_PROBLEM TO SOLVE:_ From the listing below, copy only the lines from the line that contains "You are a computer-use" to the line that contains "Click the eighth", counting those two lines as part of the copy.

***** MATERIAL SHOWN

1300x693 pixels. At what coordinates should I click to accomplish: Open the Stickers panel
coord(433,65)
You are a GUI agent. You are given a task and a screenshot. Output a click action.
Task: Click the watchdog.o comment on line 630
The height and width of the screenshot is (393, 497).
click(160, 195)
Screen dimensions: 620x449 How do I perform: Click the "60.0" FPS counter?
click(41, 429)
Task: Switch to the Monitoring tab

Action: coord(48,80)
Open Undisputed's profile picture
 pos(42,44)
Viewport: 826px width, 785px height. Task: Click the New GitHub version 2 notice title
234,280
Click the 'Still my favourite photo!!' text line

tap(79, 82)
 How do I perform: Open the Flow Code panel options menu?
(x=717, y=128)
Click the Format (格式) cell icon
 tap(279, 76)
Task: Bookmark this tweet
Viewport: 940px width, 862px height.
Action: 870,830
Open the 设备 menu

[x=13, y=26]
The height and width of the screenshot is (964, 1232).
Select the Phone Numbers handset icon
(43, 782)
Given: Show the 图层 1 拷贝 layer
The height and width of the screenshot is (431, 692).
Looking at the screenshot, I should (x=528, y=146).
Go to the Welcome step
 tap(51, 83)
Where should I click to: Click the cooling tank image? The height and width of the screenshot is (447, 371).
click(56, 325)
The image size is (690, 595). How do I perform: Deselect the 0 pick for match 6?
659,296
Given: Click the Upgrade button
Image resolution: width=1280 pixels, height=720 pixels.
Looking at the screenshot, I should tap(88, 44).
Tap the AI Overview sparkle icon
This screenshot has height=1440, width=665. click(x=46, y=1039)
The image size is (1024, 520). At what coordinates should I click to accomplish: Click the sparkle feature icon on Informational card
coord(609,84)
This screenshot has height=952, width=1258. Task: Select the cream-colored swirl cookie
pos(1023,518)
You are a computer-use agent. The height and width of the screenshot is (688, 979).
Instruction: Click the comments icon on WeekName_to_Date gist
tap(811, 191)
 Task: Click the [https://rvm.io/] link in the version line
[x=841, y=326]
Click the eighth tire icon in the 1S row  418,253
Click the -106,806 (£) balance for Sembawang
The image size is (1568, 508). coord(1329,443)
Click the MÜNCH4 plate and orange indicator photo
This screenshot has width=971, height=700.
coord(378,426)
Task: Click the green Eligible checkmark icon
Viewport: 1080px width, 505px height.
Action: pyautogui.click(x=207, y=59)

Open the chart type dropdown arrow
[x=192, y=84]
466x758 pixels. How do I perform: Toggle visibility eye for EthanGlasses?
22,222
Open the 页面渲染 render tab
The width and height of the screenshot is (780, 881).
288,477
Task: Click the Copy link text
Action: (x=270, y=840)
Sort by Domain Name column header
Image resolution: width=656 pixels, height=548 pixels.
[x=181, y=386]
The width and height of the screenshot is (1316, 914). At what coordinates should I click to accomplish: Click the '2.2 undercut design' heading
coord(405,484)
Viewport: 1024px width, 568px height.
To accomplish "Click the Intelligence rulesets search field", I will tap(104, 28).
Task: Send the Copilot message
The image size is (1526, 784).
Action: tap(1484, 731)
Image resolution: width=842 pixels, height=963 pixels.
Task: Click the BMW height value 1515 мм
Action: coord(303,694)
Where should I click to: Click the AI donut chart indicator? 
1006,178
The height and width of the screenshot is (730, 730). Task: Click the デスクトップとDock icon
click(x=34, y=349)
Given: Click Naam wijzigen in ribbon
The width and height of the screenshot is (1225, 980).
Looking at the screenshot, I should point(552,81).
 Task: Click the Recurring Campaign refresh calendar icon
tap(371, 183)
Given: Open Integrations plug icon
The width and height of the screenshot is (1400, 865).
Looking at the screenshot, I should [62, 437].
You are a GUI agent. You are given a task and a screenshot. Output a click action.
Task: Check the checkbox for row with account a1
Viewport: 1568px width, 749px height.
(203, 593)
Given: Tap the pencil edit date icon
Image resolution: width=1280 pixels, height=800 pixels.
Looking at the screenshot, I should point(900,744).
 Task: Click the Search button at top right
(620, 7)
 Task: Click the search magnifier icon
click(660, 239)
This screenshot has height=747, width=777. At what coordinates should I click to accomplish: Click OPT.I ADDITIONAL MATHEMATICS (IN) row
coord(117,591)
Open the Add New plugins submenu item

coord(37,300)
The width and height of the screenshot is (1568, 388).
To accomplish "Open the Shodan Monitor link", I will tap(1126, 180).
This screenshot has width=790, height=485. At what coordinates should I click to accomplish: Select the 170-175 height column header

**********

_THE ANSWER:_
You are a computer-use agent. The height and width of the screenshot is (688, 979).
Instruction: Click the comments icon on WeekName_to_Date gist
tap(811, 191)
 Task: Click the [https://rvm.io/] link in the version line
[x=841, y=326]
Click the eighth tire icon in the 1S row  418,253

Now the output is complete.